Data items
══════════════════════════════

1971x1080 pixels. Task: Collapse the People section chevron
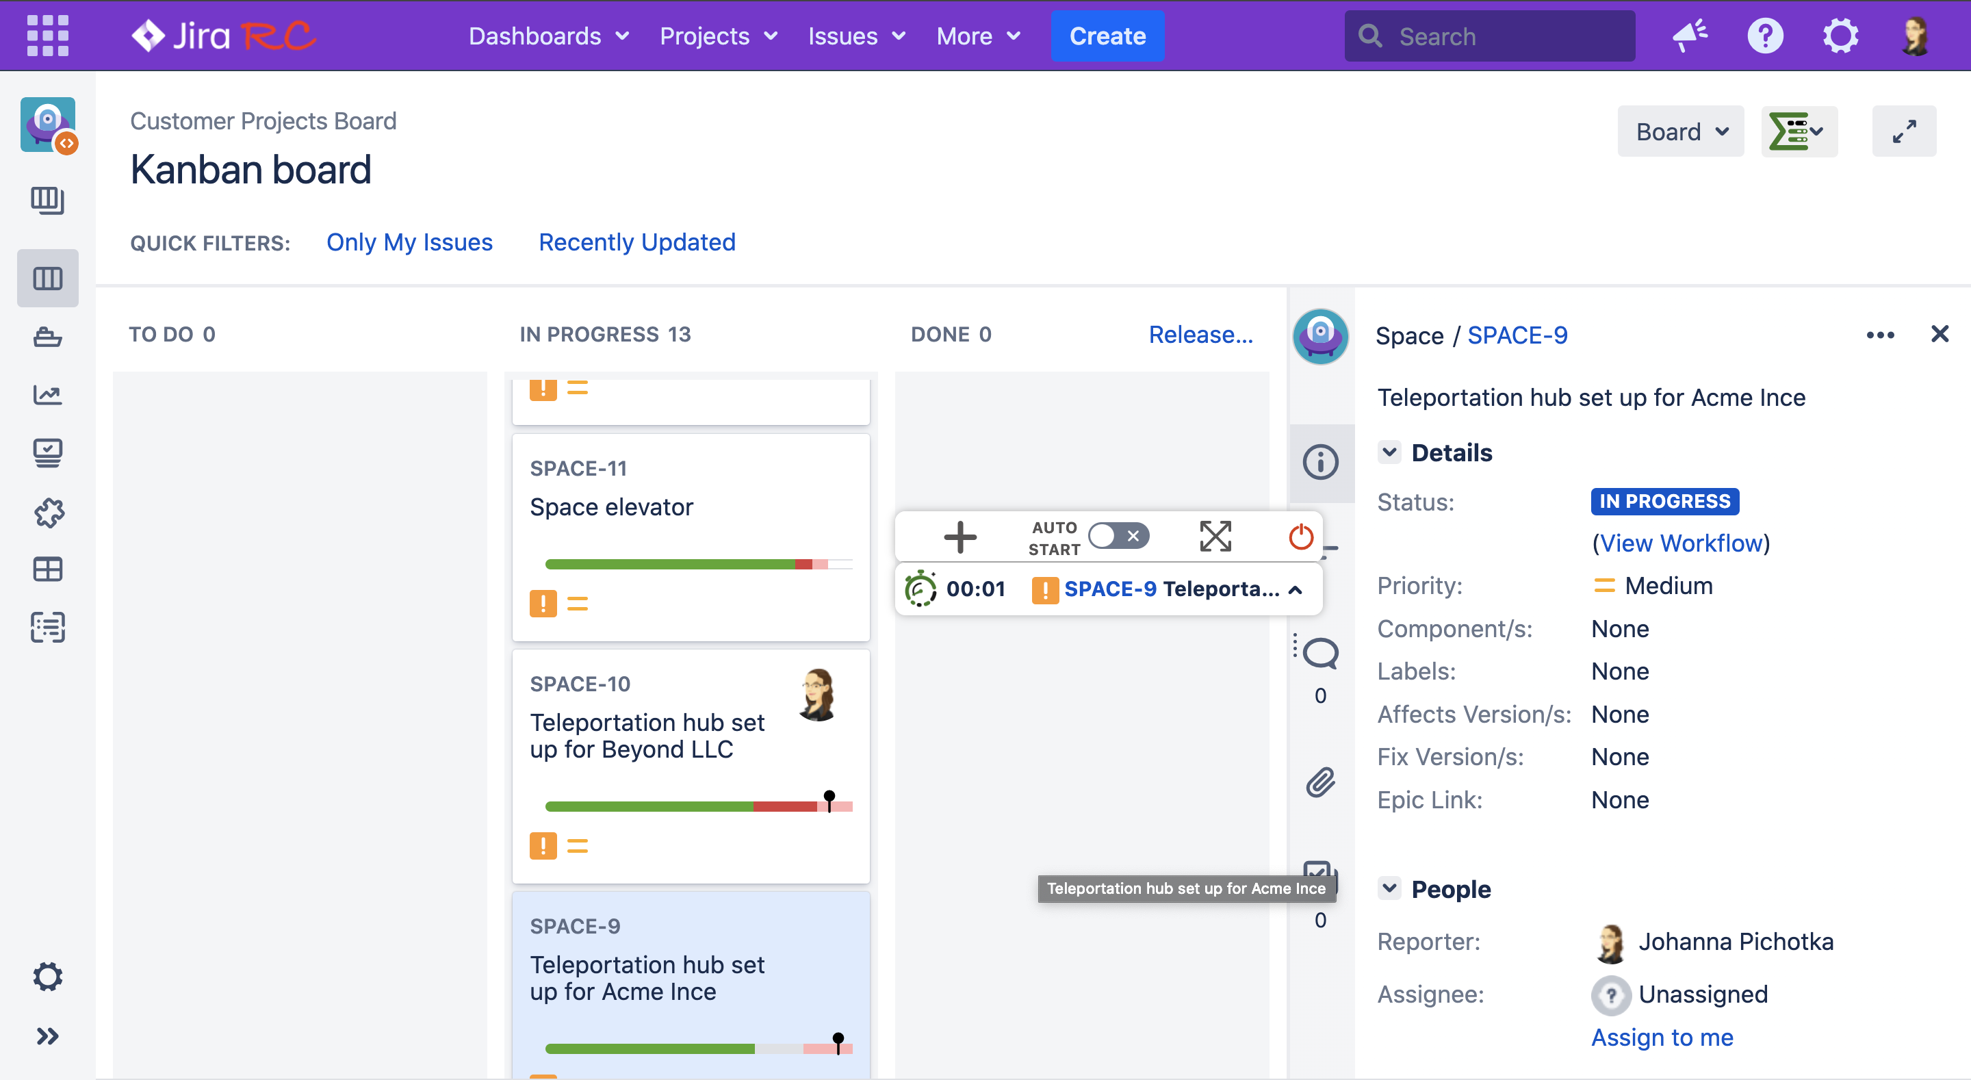point(1389,888)
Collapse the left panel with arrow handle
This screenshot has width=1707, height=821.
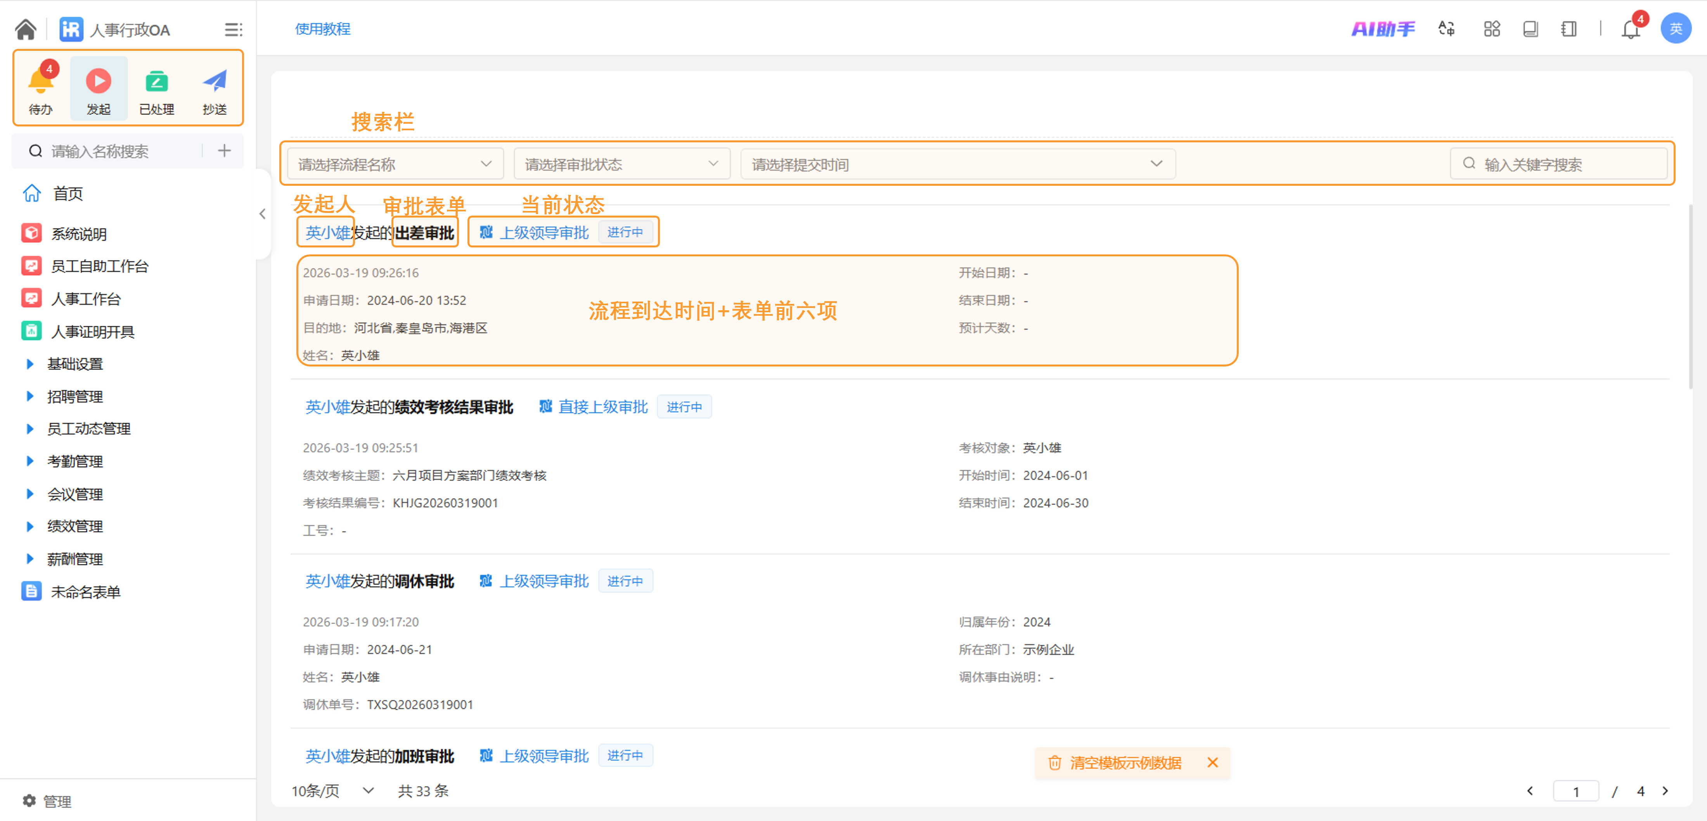tap(262, 214)
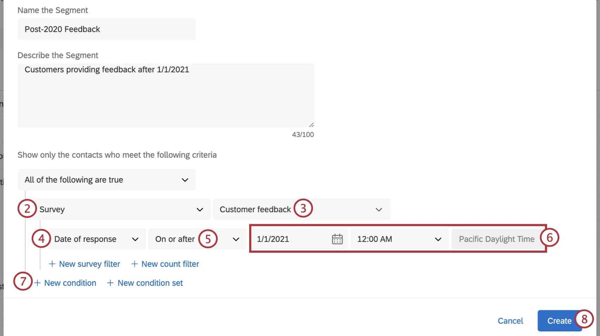The image size is (600, 336).
Task: Select the Pacific Daylight Time zone field
Action: [x=497, y=239]
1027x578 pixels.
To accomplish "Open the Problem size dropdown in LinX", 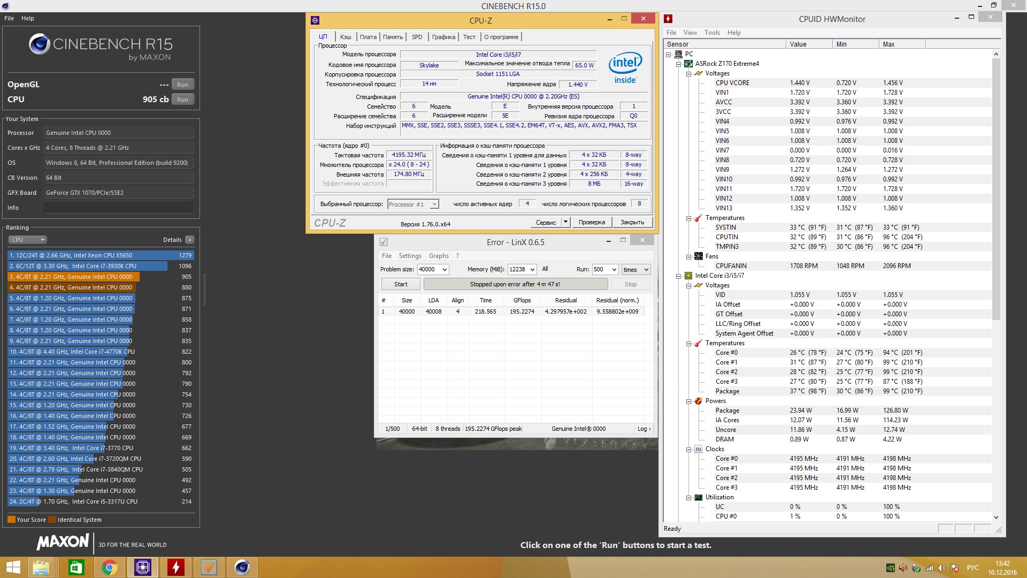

══════════════════════════════

> _EXERCISE AIM_
Where pictures appear, omit them, and transcribe exactly, with nothing else, the lines from the line with "This screenshot has width=1707, height=821." through the final line of the records above, both ends included.

> _EXERCISE OUTPUT_
This screenshot has width=1707, height=821.
tap(262, 214)
The image size is (600, 336).
Task: Select the Pacific Daylight Time zone field
Action: [x=497, y=239]
1027x578 pixels.
To accomplish "Open the Problem size dropdown in LinX", 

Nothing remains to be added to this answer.